Felix Ogbuke

Personal information
- Date of birth: 18 September 1985 (age 40)
- Place of birth: Enugu, Nigeria
- Height: 1.83 m (6 ft 0 in)
- Position: Forward

Senior career*
- Years: Team / Apps / (Gls)
- 2002–2003: Enugu Rangers
- 2003–2004: Al-Wasl
- 2004–2006: Ashdod / 40 / (3)
- 2006–2007: Hapoel Tel Aviv / 10 / (1)
- 2007–2009: Maccabi Petah Tikva / 17 / (1)
- 2009–2010: Hakoah Amidar Ramat Gan / 10 / (0)
- 2010–2011: Apollon Limassol / 9 / (0)
- 2011: → Legia Warsaw (loan) / 7 / (0)
- 2011–2013: Ansfed United
- 2014: Hoàng Anh Gia Lai / 21 / (5)
- 2015: Dhofar
- 2016: QNK Quảng Nam / 11 / (1)
- 2018–2019: Enugu Rangers
- 2020–2021: Enugu Rangers

= Felix Ogbuke =

Nigerian footballer

Felix Onyedika Ogbuke (born 18 September 1985) is a Nigerian former professional footballer who played as a striker.

== Club career ==
Ogbuke started his professional career with Rangers Football Club of Enugu in the 2002–03 Nigerian Professional Football League (NPFL) Season. His career in Europe started after playing a part in Nigeria’s U23 team campaign in the All Africa Games tagged COJA 2003. He joined Al Was of United Arab Emirate, UAE, (2003–2004) from where he moved to Israeli side F.C. Ashdod (2004–2006).

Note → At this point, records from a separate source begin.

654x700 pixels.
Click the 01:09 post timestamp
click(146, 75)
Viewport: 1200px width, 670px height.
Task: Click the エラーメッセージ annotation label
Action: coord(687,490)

Ogbuke starred for three other Israeli clubs, Hapoel Tel Aviv (2006-2007), Macabi Petah Tekva (2007-2009) and Hakoah Amidar Ramat Gan (2009-2010) before he was snapped up by Cyprus giants, Apollon Limassol (2010-2011).

Ogbuke returned to the Nigerian league briefly to play for Sharks before joining Polish side, Legia Warsaw (2011) from where moved to Vietnamese side, Hoang Anh Via Laid (2014) and later GNK Quang Nam also of Vietnam (2016). He was released by Vietnamese club QNK Quang Nam in 2017 and in January 2018, Oguke was signed by Rangers.

In January 2020, Ogbuke rejoined Enugu Rangers on a six-months contract after he was initially considered surplus for requirement and eased out by the club.

== International career ==

Ogbuke represented Nigeria at the U17s, U20s, U23s and at the full senior international level.